Trois hommes, trois générations, trois séparations : dans un huis clos insulaire, ce roman explore la perte de l’être aimé et la possibilité d’une remise en mouvement.

Après Comme un karatéka belge qui fait du cinéma, où j’avais commencé à introduire des fragments proches du scénario, j’ai poursuivi cette exploration formelle dans Reprise des activités de plein air (titre de travail : Le creux de la vague). Le roman alterne les voix et les formes : trois narrations à la première personne, des échanges de courriels, des pages de journal intime, des chapitres dialogués, des articles de presse. Cette fragmentation n’est pas un jeu gratuit : elle épouse les failles de ses personnages.
Le livre met en scène trois hommes de trois générations différentes : un étudiant en année sabbatique, un quadragénaire installé sur l’île d’Oléron, et son voisin retraité. Tous trois sont séparés de la femme qu’ils aiment — par l’éloignement, le divorce ou la mort. Hors saison, dans une île presque vide, ils apprennent peu à peu à se parler, à partager leurs silences, à trouver l’élan nécessaire pour se remettre en mouvement.
Malgré son ancrage insulaire et son ouverture vers l’Atlantique, le roman fonctionne comme un huis clos. L’espace est vaste, mais l’essentiel se joue à l’intérieur : dans la difficulté à dire la perte, dans la tentative de retisser un lien.

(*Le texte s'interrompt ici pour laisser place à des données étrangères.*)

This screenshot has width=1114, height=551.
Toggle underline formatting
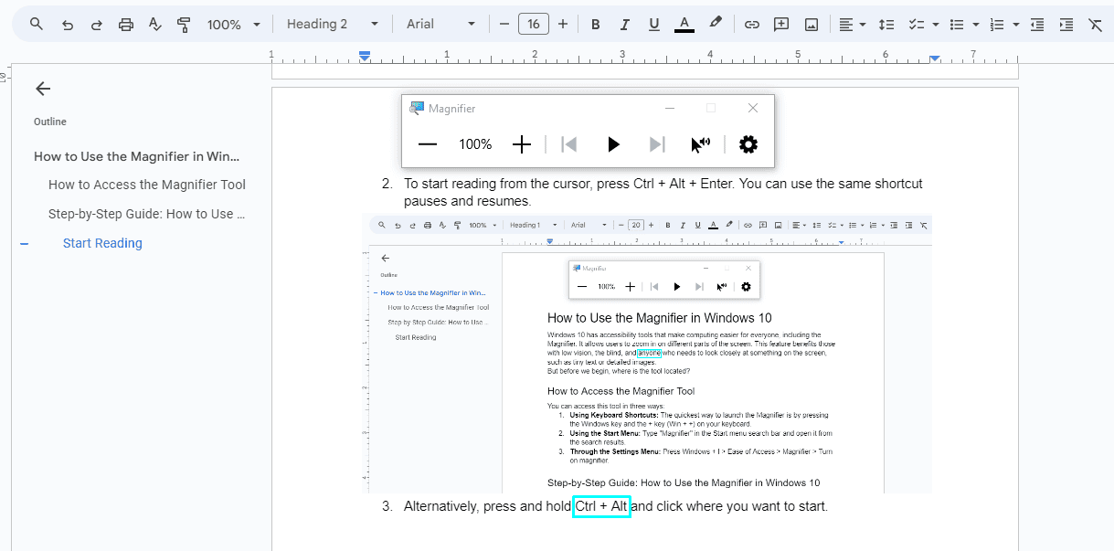point(653,25)
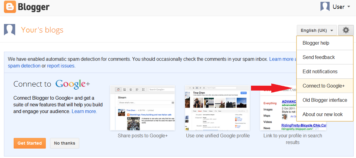Screen dimensions: 356x158
Task: Select Edit notifications menu entry
Action: pyautogui.click(x=320, y=71)
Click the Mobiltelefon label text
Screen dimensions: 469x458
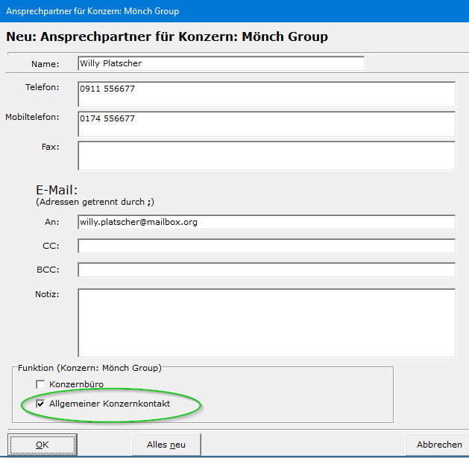coord(32,118)
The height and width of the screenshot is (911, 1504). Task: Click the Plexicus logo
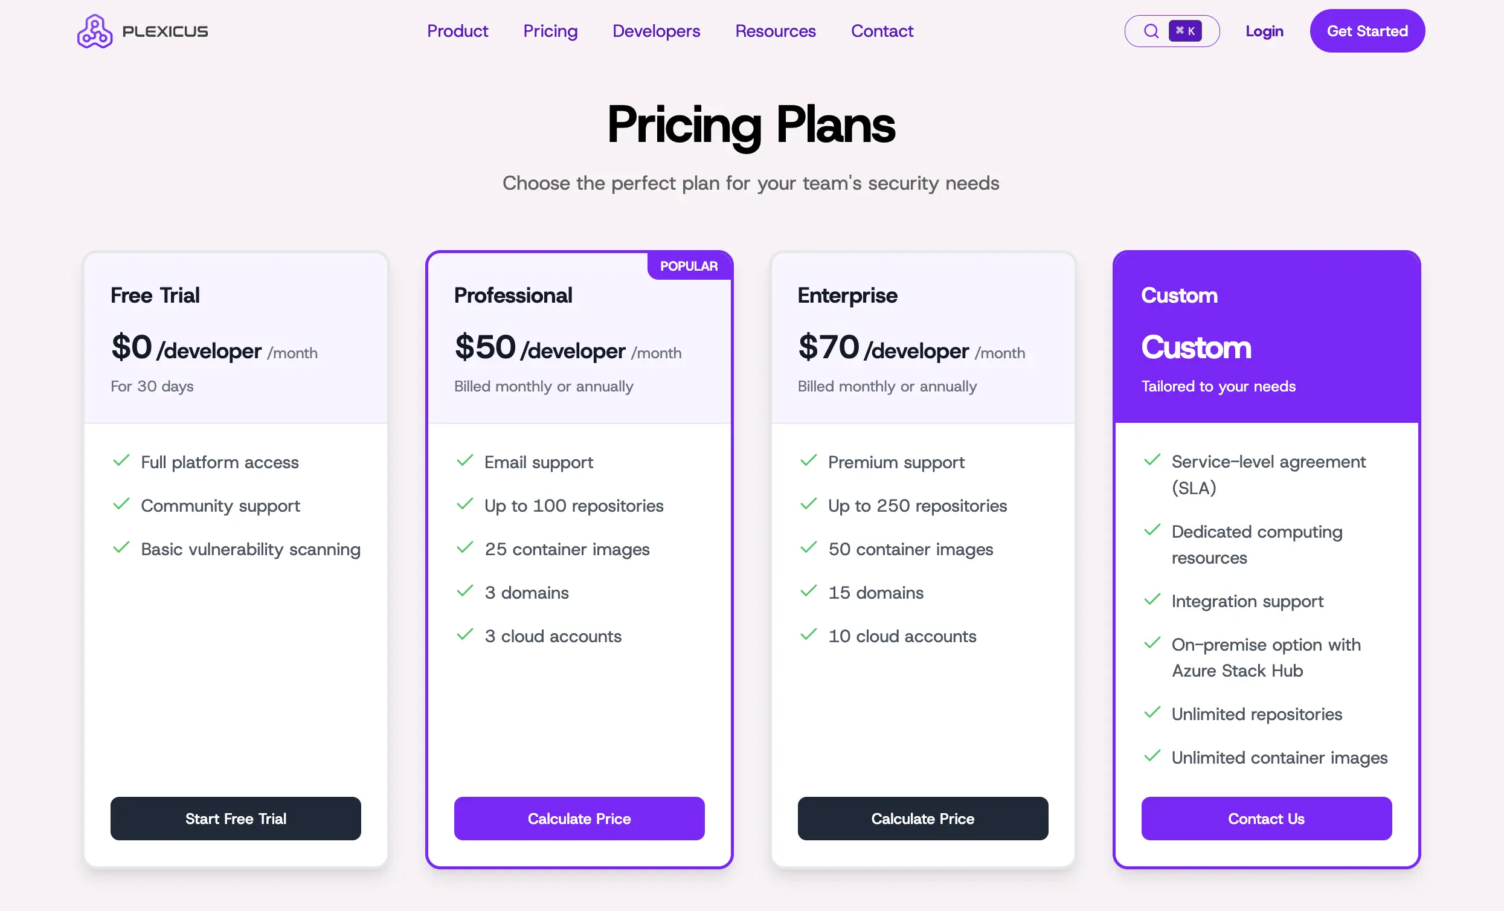[142, 31]
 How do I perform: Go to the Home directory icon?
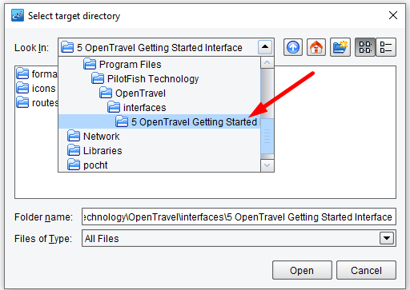[x=316, y=47]
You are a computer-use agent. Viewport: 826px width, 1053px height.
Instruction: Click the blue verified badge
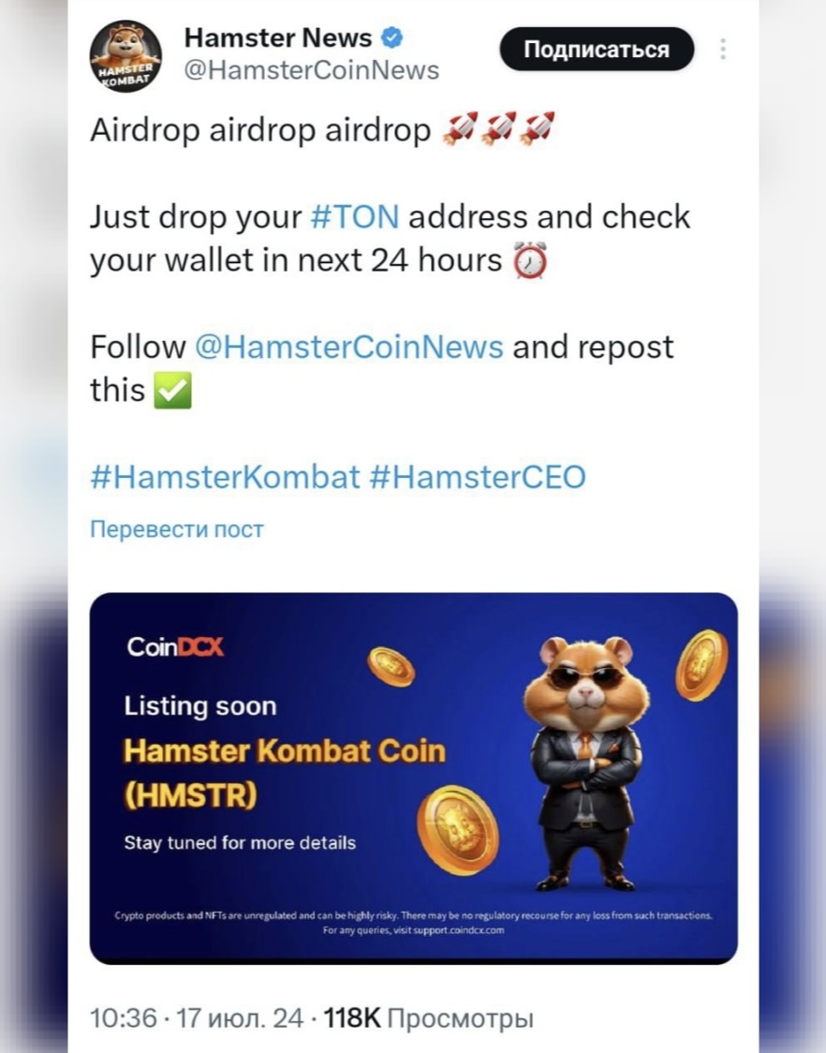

Le manuscrit est resté plusieurs années dans un tiroir. Il a fallu le temps, des discussions éditoriales, et la rencontre avec Arnaud Le Guern aux éditions du Rocher pour que je le reprenne. Cinq ans après ses premières pages, je l’ai enfin achevé. Ce temps long correspond peut-être au sujet même du livre : on ne reprend pas ses activités — de plein air ou intérieures — sur commande.